Speaker
Description
Nuclear data processing has an important role to connect evaluated nuclear data libraries and neutronics calculation codes. JAEA has developed the nuclear data processing code FRRENDY since 2013 to generate a cross section file from an evaluated nuclear data file with a simple input file. FRENDY version 1 was released in 2019 [1]. It only generates an ACE formatted cross section file for the continuous energy Monte Carlo calculation codes such as PHITS, MCNP, Serpent, and OpenMC. After we released FRENDY version 1, many functions were implemented such as multi-group cross section file generation function [2], adaptive setting of background cross section [3], ACE file perturbation [4], statistical uncertainty quantification of probability table [5], and modification of ENDF-6 formatted files. We released FRENDY version 2 including these new functions in 2022 [6]. This presentation explains the overview of FRENDY version 2 and the newly implemented functions in this code.

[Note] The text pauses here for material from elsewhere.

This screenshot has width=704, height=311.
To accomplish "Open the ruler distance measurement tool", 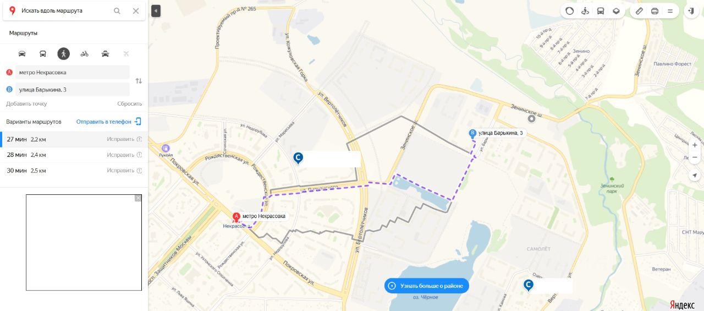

FRENDY is an open-source software under 2-clause BSD license. Everyone can freely use FRENDY and implement the modules of FRENDY in their code without any restriction. It can be downloaded from the JAEA website [7].
FRENDY can treat two input formats. One is the FRENDY’s original input format. It is very simple and it does not require expert knowledge of nuclear data processing. For example, FRENDY can generate a cross section file with an evaluated nuclear data file name and processing mode. The other is the NJOY compatible input format. The available NJOY input is MODER, RECONR, BROADR, PURR, UNRESR, THERMR, ACER, GROUPR, and MATXSR.
FRENDY version 2 has original functions to generate a multi-group cross section file, e.g., explicit consideration of the resonance interference effect of the compound of different isotopes such as UO2, automatic background cross section set with the minimum number of background cross section, and resonance upscattering correction [8]. These functions are only available for the FRENDY’s original input format. The sample input to use these functions are found in the manual of FRENDY [6]. These functions will improve the prediction accuracy of the multi-group neutronics calculation code.
We are now developing the heat production cross section calculation function, multi-group covariance matrices function, and treatment of the GNDS format. FRENDY version 3 will be released including these functions in the future.
References
[1] K. Tada, Y. Nagaya, S. Kunieda, K. Suyama, T. Fukahori, "Development and verification of a new nuclear data processing system FRENDY," J. Nucl. Sci. Technol., 54, pp.806-817 (2017).
[2] A. Yamamoto, K. Tada, G. Chiba, T. Endo, "Multi-group neutron cross section generation capability for FRENDY nuclear data processing code," J. Nucl. Sci. Technol., 58, pp.1165-1183 (2021).
[3] A. Yamamoto, T. Endo, K. Tada, "Adaptive setting of background cross sections for generation of effective multi-group cross sections in FRENDY nuclear data processing code," J. Nucl. Sci. Technol., 58, pp.1343-1350 (2021).
[4] K. Tada, R. Kondo, T. Endo, A. Yamamoto, "Development of ACE file perturbation tool using FRENDY," J. Nucl. Sci. Technol., 60, pp.624-631 (2023).
[5] K. Tada, T. Endo, "Convergence behavior of statistical uncertainty in probability table for cross section in unresolved resonance region," J. Nucl. Sci. Technol. (2023).
[6] K. Tada. A. Yamamoto, S. Kunieda, Y. Nagaya, “Nuclear Data Processing Code FRENDY Version 2,” JAEA-Data/Code 2022-009.
[7] https://rpg.jaea.go.jp/main/en/program_frendy/
[8] A. Yamamoto, T. Endo, G. Chiba, K. Tada, "Implementation of Resonance Upscattering Treatment in FRENDY Nuclear Data Processing Systems," Nucl. Sci. Eng., 196 pp1267-1279 (2022).